Sites like Google Finance and Yahoo Finance have upended the
first link, while others like SeekingAlpha, StockTwits and Wikinvest have
invalidated the second. In the third hook, sites such as AlphaClone, Covestor
and KaChing are challenging the bread-and-butter income of brokers.
I have given more than casual thought to similar disruptive
sites in Nigeria. In reality, excluding the third link, trading execution, a
few sites like InvestorDelight.com, ProShareNg.com and StockMarketNigeria.com
are challenging the status quo. But how far these sites will go in connecting
the value proposition dots to users is open to conjecture.
Upstarts and the
resources
Anyway, the victors in the battle between these upstarts and the
Resources sections on established dealing firms’ websites will not be
determined based on content alone, for instance, interactive financial
statements, rich stock charts, downloadable analyst research, etc.
In my opinion, the winners will be those that leverage the
metadata generated by communities that coalesce around their sites. In other
words, the real differentiator will be discursives layered over numbers and
mechanical analysis. Call it the ascent of Investment Information 2.0 if you
like, but I doubt that sites which focus on content to the exclusion of
metadata will triumph over those that merge the two.
Like a lot of readers, I receive market information from
different stockbroking firms in my inbox most days of the week. For example,
Meristem Research, under its very able head, Saidi Bashir, sends me daily
prices and the market wrap-up each day. Last week, the firm sent an email to
the effect that ‘in line with its business strategy and emerging realities,’
beginning March 31, it would restrict access to its research portal to clients
and paid subscribers. As a consolation, some material would still be available
free of charge.
Frankly, while I doff my hat to the industrious team at
Meristem, the fact is that access to quality information on equities has moved
beyond the barbed wire perimeter of stockbroking firms’ research departments.

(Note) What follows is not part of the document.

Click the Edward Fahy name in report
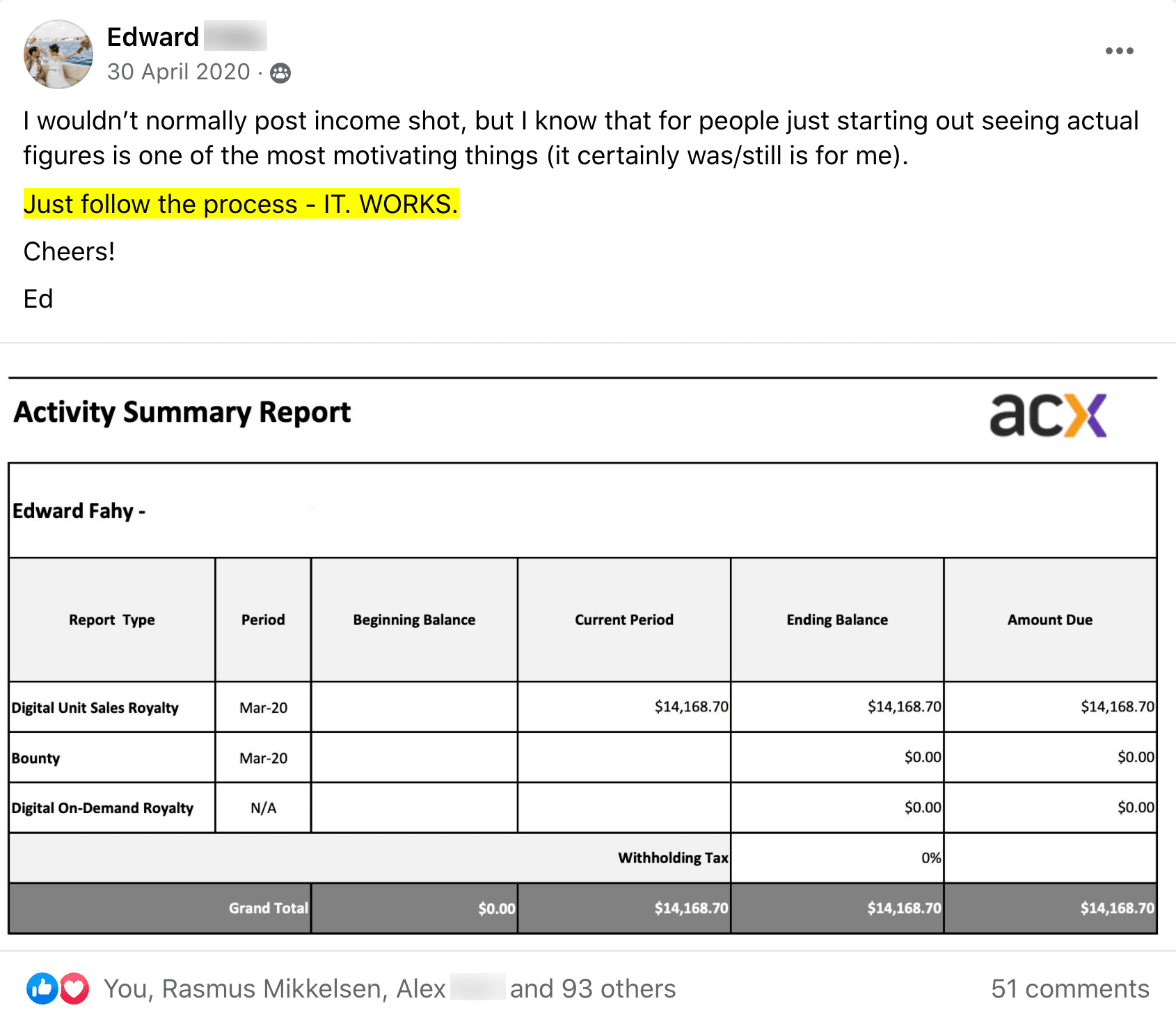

In a related development, BroadStreetLagos.com, a pay-to-access
stock market portal, has announced a radical shift in its business model which
allowed two weeks of free access to new users of the site. At expiration, they
either pay for continued access or have their accounts terminated. On Monday,
Obi Ugochukwu, the managing director, sent emails to blocked account owners
that their expired accounts would be reactivated in line with the portal’s
latest two-tier structure: regular, which is free (with unlimited access to
some site features) and premium (with paid access to all site features). Again,
content is only half the battle. The absence of context around the numbers on
the site remains a heavy yoke.
Research focused
Since most trading-signal focused research quickly passes its
sell-by date, research departments have nothing to lose by making them
available on their sites after their own clients have seized the opportunities.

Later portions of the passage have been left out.